Work to complete: Nothing in the data is to be left out; copy it exactly.

↓↓↓

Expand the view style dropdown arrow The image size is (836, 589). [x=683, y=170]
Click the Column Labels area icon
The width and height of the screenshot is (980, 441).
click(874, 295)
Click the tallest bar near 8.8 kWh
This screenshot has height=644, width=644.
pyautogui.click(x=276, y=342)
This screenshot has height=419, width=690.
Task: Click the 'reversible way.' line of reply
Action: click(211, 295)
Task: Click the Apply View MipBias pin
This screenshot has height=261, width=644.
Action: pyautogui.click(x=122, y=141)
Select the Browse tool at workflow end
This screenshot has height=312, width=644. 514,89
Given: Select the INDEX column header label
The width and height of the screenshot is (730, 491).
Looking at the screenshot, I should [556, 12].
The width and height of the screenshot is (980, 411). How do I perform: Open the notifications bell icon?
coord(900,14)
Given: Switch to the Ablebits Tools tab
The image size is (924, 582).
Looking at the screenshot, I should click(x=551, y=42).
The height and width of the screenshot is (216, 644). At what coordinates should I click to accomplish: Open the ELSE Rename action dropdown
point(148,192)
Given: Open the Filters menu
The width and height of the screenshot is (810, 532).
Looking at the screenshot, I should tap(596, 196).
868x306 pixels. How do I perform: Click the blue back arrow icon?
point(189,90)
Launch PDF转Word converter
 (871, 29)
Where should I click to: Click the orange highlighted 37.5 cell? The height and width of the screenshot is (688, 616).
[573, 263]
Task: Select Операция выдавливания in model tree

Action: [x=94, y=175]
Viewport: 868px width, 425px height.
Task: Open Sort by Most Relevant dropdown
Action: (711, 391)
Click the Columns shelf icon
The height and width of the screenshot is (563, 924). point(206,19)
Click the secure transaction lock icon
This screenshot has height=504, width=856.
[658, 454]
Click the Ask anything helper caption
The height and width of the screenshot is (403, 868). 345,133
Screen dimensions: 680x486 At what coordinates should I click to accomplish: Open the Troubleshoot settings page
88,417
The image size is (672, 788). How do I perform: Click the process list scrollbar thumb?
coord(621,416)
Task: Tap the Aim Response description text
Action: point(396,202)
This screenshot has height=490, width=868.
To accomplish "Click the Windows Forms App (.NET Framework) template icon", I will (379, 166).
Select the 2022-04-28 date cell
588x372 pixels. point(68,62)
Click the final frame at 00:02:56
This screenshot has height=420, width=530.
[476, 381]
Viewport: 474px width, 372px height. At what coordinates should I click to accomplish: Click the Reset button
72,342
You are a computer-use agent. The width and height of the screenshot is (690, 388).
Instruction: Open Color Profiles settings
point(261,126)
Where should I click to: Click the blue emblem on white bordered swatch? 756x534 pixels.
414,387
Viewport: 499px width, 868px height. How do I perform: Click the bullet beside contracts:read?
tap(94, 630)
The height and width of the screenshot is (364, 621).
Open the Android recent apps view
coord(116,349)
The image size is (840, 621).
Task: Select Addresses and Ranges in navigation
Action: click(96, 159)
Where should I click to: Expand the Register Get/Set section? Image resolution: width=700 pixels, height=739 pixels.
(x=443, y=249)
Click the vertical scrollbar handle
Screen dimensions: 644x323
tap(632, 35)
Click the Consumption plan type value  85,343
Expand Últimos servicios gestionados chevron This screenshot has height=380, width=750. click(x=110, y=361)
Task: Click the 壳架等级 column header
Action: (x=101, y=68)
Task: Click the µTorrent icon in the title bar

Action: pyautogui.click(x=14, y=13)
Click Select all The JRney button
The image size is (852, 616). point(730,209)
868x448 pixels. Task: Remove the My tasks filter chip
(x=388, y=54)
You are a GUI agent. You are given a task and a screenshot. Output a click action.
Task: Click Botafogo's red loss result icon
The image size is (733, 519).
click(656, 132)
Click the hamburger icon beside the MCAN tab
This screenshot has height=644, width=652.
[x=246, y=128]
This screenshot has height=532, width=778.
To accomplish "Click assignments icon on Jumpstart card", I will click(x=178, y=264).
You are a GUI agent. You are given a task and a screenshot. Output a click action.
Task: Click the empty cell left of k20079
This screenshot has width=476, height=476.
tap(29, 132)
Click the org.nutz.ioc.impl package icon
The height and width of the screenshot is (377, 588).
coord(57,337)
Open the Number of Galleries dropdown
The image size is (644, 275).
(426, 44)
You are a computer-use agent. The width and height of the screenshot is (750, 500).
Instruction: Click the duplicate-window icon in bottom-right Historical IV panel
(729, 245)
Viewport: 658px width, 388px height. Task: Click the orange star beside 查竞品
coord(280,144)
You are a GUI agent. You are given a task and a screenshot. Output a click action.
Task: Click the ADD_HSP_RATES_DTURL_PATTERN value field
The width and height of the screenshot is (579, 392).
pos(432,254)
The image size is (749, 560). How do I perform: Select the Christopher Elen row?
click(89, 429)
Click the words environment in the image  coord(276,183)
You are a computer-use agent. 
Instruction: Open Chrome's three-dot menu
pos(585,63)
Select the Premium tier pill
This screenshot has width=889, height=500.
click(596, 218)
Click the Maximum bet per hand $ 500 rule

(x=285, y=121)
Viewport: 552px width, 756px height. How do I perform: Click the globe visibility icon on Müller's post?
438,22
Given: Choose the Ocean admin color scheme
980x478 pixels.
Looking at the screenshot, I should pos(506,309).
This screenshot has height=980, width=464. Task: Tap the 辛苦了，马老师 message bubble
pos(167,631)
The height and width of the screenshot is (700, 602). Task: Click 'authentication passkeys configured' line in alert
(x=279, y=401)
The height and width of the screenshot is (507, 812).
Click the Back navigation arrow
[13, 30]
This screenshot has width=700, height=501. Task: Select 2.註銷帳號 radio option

↑↑↑

Your response:
Expand the view style dropdown arrow The image size is (836, 589). [x=683, y=170]
Click the Column Labels area icon
The width and height of the screenshot is (980, 441).
click(874, 295)
Click the tallest bar near 8.8 kWh
This screenshot has height=644, width=644.
pyautogui.click(x=276, y=342)
This screenshot has height=419, width=690.
Task: Click the 'reversible way.' line of reply
Action: click(211, 295)
Task: Click the Apply View MipBias pin
This screenshot has height=261, width=644.
Action: pyautogui.click(x=122, y=141)
Select the Browse tool at workflow end
This screenshot has height=312, width=644. 514,89
Given: Select the INDEX column header label
The width and height of the screenshot is (730, 491).
Looking at the screenshot, I should [556, 12].
The width and height of the screenshot is (980, 411). How do I perform: Open the notifications bell icon?
coord(900,14)
Given: Switch to the Ablebits Tools tab
The image size is (924, 582).
Looking at the screenshot, I should click(x=551, y=42).
The height and width of the screenshot is (216, 644). At what coordinates should I click to accomplish: Open the ELSE Rename action dropdown
point(148,192)
Given: Open the Filters menu
The width and height of the screenshot is (810, 532).
Looking at the screenshot, I should tap(596, 196).
868x306 pixels. How do I perform: Click the blue back arrow icon?
point(189,90)
Launch PDF转Word converter
 (871, 29)
Where should I click to: Click the orange highlighted 37.5 cell? The height and width of the screenshot is (688, 616).
[573, 263]
Task: Select Операция выдавливания in model tree

Action: [x=94, y=175]
Viewport: 868px width, 425px height.
Task: Open Sort by Most Relevant dropdown
Action: (711, 391)
Click the Columns shelf icon
The height and width of the screenshot is (563, 924). point(206,19)
Click the secure transaction lock icon
This screenshot has height=504, width=856.
[658, 454]
Click the Ask anything helper caption
The height and width of the screenshot is (403, 868). 345,133
Screen dimensions: 680x486 At what coordinates should I click to accomplish: Open the Troubleshoot settings page
88,417
The image size is (672, 788). How do I perform: Click the process list scrollbar thumb?
coord(621,416)
Task: Tap the Aim Response description text
Action: point(396,202)
This screenshot has height=490, width=868.
To accomplish "Click the Windows Forms App (.NET Framework) template icon", I will (379, 166).
Select the 2022-04-28 date cell
588x372 pixels. point(68,62)
Click the final frame at 00:02:56
This screenshot has height=420, width=530.
[476, 381]
Viewport: 474px width, 372px height. At what coordinates should I click to accomplish: Click the Reset button
72,342
You are a computer-use agent. The width and height of the screenshot is (690, 388).
Instruction: Open Color Profiles settings
point(261,126)
Where should I click to: Click the blue emblem on white bordered swatch? 756x534 pixels.
414,387
Viewport: 499px width, 868px height. How do I perform: Click the bullet beside contracts:read?
tap(94, 630)
The height and width of the screenshot is (364, 621).
Open the Android recent apps view
coord(116,349)
The image size is (840, 621).
Task: Select Addresses and Ranges in navigation
Action: click(96, 159)
Where should I click to: Expand the Register Get/Set section? Image resolution: width=700 pixels, height=739 pixels.
(x=443, y=249)
Click the vertical scrollbar handle
Screen dimensions: 644x323
tap(632, 35)
Click the Consumption plan type value  85,343
Expand Últimos servicios gestionados chevron This screenshot has height=380, width=750. click(x=110, y=361)
Task: Click the 壳架等级 column header
Action: (x=101, y=68)
Task: Click the µTorrent icon in the title bar

Action: pyautogui.click(x=14, y=13)
Click Select all The JRney button
The image size is (852, 616). point(730,209)
868x448 pixels. Task: Remove the My tasks filter chip
(x=388, y=54)
You are a GUI agent. You are given a task and a screenshot. Output a click action.
Task: Click Botafogo's red loss result icon
The image size is (733, 519).
click(656, 132)
Click the hamburger icon beside the MCAN tab
This screenshot has height=644, width=652.
[x=246, y=128]
This screenshot has height=532, width=778.
To accomplish "Click assignments icon on Jumpstart card", I will click(x=178, y=264).
You are a GUI agent. You are given a task and a screenshot. Output a click action.
Task: Click the empty cell left of k20079
This screenshot has width=476, height=476.
tap(29, 132)
Click the org.nutz.ioc.impl package icon
The height and width of the screenshot is (377, 588).
coord(57,337)
Open the Number of Galleries dropdown
The image size is (644, 275).
(426, 44)
You are a computer-use agent. The width and height of the screenshot is (750, 500).
Instruction: Click the duplicate-window icon in bottom-right Historical IV panel
(729, 245)
Viewport: 658px width, 388px height. Task: Click the orange star beside 查竞品
coord(280,144)
You are a GUI agent. You are given a task and a screenshot. Output a click action.
Task: Click the ADD_HSP_RATES_DTURL_PATTERN value field
The width and height of the screenshot is (579, 392).
pos(432,254)
The image size is (749, 560). How do I perform: Select the Christopher Elen row?
click(89, 429)
Click the words environment in the image  coord(276,183)
You are a computer-use agent. 
Instruction: Open Chrome's three-dot menu
pos(585,63)
Select the Premium tier pill
This screenshot has width=889, height=500.
click(596, 218)
Click the Maximum bet per hand $ 500 rule

(x=285, y=121)
Viewport: 552px width, 756px height. How do I perform: Click the globe visibility icon on Müller's post?
438,22
Given: Choose the Ocean admin color scheme
980x478 pixels.
Looking at the screenshot, I should pos(506,309).
This screenshot has height=980, width=464. Task: Tap the 辛苦了，马老师 message bubble
pos(167,631)
The height and width of the screenshot is (700, 602). Task: Click 'authentication passkeys configured' line in alert
(x=279, y=401)
The height and width of the screenshot is (507, 812).
Click the Back navigation arrow
[13, 30]
This screenshot has width=700, height=501. Task: Select 2.註銷帳號 radio option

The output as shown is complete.